The SEAL commanders and chiefs stepped forward and took each one of us
by the hand, saying, “Congratulations,” and offering words of encouragement
about the future, telling us to be sure and contact their personal teams once we
were through.
Tell the truth, it was all a bit of a blur for me. I can’t really recall who invited
me to join what. But one thing remains very clear in my mind. I shook the hand
of the great SEAL warrior Joe Maguire, and he had a warm word for me. And
thus far in my life, there had been no greater honor than that.
We probably devoured a world-record amount of food that weekend. Appetites
returned and then accelerated as our stomachs grew more used to big-sized
meals. We still had three weeks to go in first phase, but nothing compared to
Hell Week. We were perfecting techniques in hydrology, learning tide levels and
demographics of the ocean floor. That’s real SEAL stuff, priceless to the
Marines. While they’re planning a landing, we’re in there early, moving fast,
checking out the place in secret, telling ’em what to expect.
There were only thirty-two members of the original class left now, mostly
because of injury or illness sustained during Hell Week. But they’d been joined
by others, rollbacks from other classes who’d been permitted another go.
This applied to me, because I had been on an enforced break when I had my
broken femur. And so when I rejoined for phase two, I was in Class 228. We
began in the diving phase, conducted in the water, mostly under it. We learned
how to use scuba tanks, how to dump them and get ’em back on again, how to
swap them over with a buddy without coming to the surface. This is difficult, but
we had to master it before we could take the major pool competency test.

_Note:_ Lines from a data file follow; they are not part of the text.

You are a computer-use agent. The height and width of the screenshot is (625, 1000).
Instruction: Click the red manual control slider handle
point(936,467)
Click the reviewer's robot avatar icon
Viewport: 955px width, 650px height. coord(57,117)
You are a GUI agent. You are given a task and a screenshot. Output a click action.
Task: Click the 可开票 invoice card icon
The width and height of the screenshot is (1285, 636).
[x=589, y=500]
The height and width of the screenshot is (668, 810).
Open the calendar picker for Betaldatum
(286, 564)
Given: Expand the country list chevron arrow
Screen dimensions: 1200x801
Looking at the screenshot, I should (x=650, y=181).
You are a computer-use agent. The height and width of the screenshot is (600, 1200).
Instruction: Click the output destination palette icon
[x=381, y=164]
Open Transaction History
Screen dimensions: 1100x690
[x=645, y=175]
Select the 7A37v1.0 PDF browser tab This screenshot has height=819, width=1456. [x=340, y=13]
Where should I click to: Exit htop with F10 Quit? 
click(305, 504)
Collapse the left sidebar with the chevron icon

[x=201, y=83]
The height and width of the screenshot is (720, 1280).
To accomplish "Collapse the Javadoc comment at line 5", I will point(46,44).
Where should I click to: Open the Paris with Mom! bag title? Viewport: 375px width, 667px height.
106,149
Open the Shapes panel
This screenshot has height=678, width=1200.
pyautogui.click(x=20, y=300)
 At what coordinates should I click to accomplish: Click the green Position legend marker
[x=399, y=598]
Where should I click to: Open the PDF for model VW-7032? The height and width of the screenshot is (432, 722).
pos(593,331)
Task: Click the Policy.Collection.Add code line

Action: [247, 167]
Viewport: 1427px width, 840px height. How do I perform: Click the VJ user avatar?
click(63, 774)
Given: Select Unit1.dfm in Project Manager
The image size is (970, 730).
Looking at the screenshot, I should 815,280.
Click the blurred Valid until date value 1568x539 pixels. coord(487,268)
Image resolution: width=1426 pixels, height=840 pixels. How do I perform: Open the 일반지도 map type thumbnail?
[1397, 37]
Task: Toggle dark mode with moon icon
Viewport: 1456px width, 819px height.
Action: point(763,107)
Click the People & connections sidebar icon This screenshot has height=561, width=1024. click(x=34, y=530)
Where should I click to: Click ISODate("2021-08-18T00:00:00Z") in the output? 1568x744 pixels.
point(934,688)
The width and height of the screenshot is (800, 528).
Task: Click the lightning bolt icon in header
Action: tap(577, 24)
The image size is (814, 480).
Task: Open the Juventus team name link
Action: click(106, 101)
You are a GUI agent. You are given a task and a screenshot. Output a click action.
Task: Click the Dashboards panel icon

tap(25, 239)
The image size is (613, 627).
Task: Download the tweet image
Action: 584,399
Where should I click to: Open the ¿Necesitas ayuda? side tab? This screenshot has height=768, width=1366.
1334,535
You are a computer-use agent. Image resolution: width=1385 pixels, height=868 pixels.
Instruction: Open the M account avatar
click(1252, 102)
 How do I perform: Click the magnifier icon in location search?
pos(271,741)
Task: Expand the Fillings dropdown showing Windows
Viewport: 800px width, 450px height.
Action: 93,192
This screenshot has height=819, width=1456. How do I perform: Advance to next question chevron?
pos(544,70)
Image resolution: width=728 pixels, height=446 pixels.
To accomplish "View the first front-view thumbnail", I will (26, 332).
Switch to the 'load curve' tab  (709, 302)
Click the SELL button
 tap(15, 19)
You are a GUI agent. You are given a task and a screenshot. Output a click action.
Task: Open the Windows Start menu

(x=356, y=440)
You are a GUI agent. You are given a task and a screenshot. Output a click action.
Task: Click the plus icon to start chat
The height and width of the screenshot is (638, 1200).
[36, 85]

I failed my pool competency, like a whole lot of others. This test is a royal
bastard. You swim down to the bottom of the pool with twin eighty-pound scuba
tanks on your back, a couple of instructors harassing you. You are not allowed to
put a foot down and kick to the surface. If you do, you’ve failed, and that’s the
end of it.
First thing these guys do is rip off your mask, then your mouthpiece, and you
have to hold your breath real quick. You fight to get the mouthpiece back in,
then they unhook your airline intake, and you have to get that back in real fast,
groping around over your shoulder, behind your back.